I can't downvote, but this answer should be downvoted. It's very wrong to say "actually slower on the GPU". –  Adam Feb 9 at 17:02

Many geometric transformations can be done on non-GPU processors, however one must consider the target platform. Your mileage will vary based on what platform you're targeting, and the bottlenecks of that platform.

One consideration is bus bandwidth between the device that is generating the geometry, and the device that is rendering the geometry.

In a typical modern PC system, the CPU is on one side of the PCIe bus (http://en.wikipedia.org/wiki/PCI_Express), and the GPU is on the other. The only way you can transfer per-frame generated data from CPU to GPU (and vice-versa) is via this bus. This means, you can be limited by the transfer speed of this bus. If your target platform has PCIe 2.x with 16 lanes, you have 8GB/s bandwidth. In practice, transfers across the PCIe are not 100% efficient, as some of the bandwidth is consumed for the protocol during your transfers. Depending on the size of your transfers, you could lose 5-10% of your bandwidth just on the per-packet overhead.

eg. Given a PC platform that is running PCIe 2.x with 16 lanes, how much data can you generate per frame for feeding to the GPU? Assuming you want the run at 60fps, this translates to 8GB/60 = 136MB per frame for PCIe 2.x. Multiplying by some (guestimated) 90% factor to account for driver communication overhead and PCIe transfer protocol overhead, you can generate around 120Mb data per frame without being limited by PCIe 2.x bandwidth.

Another question you have to answer: will the generation of this 120Mb of data be easily achievable in 1/60th of a second on your target CPU? Remembering that you have to perform a number of other game tasks on your CPU, you can run into a lack of time to generate the transformed data.

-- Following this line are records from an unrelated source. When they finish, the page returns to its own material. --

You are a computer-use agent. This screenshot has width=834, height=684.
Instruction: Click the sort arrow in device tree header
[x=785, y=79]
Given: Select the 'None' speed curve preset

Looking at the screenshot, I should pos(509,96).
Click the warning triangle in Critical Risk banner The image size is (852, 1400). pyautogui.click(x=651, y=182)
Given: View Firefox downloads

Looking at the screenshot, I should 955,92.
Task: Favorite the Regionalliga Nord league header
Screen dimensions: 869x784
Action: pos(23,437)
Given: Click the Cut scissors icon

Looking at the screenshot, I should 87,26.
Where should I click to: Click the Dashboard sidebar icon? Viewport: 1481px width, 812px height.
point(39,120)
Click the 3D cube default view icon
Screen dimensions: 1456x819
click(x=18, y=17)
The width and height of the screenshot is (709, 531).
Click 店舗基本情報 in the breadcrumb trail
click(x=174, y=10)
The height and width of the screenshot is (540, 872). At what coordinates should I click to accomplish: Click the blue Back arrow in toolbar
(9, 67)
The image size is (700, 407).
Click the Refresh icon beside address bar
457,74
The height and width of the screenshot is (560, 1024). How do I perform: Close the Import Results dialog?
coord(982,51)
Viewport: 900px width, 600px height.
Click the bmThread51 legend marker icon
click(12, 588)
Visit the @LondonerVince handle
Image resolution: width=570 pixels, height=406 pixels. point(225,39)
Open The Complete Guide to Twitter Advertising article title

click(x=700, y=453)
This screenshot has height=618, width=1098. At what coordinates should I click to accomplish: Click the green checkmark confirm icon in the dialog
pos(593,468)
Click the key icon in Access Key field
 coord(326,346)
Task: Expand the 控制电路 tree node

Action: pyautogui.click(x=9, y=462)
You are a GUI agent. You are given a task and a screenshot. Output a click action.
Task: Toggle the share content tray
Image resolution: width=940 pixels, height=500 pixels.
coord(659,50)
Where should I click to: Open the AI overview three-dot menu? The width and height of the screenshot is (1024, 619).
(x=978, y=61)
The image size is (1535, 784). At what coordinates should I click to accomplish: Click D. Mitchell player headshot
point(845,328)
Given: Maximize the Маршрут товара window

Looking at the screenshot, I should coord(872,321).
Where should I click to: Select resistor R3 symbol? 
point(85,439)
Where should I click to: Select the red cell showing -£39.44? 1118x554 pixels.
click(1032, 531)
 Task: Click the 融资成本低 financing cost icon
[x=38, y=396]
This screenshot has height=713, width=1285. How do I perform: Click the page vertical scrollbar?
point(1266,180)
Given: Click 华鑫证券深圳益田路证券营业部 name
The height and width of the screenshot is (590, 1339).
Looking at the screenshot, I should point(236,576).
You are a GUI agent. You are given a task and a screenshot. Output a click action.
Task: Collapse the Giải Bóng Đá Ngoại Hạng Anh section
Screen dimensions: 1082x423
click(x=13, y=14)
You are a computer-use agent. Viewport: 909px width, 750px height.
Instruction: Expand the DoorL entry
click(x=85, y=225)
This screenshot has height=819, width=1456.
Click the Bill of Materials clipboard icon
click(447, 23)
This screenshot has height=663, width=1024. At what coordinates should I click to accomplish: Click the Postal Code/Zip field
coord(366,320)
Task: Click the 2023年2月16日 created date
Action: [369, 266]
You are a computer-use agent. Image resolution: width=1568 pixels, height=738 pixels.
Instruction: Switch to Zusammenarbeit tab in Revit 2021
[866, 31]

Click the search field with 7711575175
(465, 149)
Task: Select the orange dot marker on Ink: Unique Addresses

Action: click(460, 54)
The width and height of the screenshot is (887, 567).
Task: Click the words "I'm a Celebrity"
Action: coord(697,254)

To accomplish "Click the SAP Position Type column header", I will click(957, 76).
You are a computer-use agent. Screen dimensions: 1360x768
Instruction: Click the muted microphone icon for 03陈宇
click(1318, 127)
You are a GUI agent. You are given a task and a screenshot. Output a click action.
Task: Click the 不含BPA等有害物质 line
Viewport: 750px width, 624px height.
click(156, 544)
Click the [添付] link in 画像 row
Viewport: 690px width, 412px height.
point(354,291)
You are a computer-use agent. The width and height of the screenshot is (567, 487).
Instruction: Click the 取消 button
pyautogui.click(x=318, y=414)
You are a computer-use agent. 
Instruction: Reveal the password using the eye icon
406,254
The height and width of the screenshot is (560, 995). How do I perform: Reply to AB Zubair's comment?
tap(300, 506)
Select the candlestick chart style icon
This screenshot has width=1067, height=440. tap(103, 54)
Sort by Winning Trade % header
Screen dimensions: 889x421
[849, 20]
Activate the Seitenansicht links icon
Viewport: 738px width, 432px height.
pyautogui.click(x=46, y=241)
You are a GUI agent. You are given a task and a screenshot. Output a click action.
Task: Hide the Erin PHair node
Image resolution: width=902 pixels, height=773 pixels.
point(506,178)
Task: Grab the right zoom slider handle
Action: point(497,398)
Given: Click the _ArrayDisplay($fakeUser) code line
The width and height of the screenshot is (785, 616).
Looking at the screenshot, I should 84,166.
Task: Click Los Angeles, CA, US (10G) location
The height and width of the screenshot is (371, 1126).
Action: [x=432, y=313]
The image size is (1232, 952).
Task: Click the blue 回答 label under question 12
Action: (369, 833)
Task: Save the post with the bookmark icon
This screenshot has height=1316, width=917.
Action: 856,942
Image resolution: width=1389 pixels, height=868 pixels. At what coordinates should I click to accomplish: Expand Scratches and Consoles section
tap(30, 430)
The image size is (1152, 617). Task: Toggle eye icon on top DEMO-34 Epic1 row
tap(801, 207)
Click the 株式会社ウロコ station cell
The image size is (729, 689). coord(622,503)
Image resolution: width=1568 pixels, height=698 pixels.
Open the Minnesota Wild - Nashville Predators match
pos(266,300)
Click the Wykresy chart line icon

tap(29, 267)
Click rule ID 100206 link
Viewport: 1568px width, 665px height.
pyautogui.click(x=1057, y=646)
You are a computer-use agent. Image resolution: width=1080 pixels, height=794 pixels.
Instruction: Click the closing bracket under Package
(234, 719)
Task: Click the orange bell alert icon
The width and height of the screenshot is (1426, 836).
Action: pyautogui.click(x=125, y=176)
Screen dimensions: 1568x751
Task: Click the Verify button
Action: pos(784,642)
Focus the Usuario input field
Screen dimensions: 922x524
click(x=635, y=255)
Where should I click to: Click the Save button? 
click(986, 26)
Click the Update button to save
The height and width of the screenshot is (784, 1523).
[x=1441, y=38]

In terms of just pure ALU throughput, this can limit you on CPU. In terms of CPU to sysmem buses, you can also be limited by the bandwidth (which varies, but is around ~8.5GB/s on recent CPUs).

Alright, so what factors makes it more viable to do on a GPU then? One factor is GPU memory bandwidth, which is the bandwidth between the GPU and it's local video memory. On contemporary mid-range GPUs this video memory bandwidth can be as high as 200GB/s (yes, that's 25x the PCIe 2.x bandwidth). Another factor is that the GPU is massively parallel, has hundreds of ALUs and is able to hide memory access latency by running thousands of threads at a time.

All of these factors can contribute to the obvious win of pushing more work onto the GPU, but again YMMV depending on your target platform.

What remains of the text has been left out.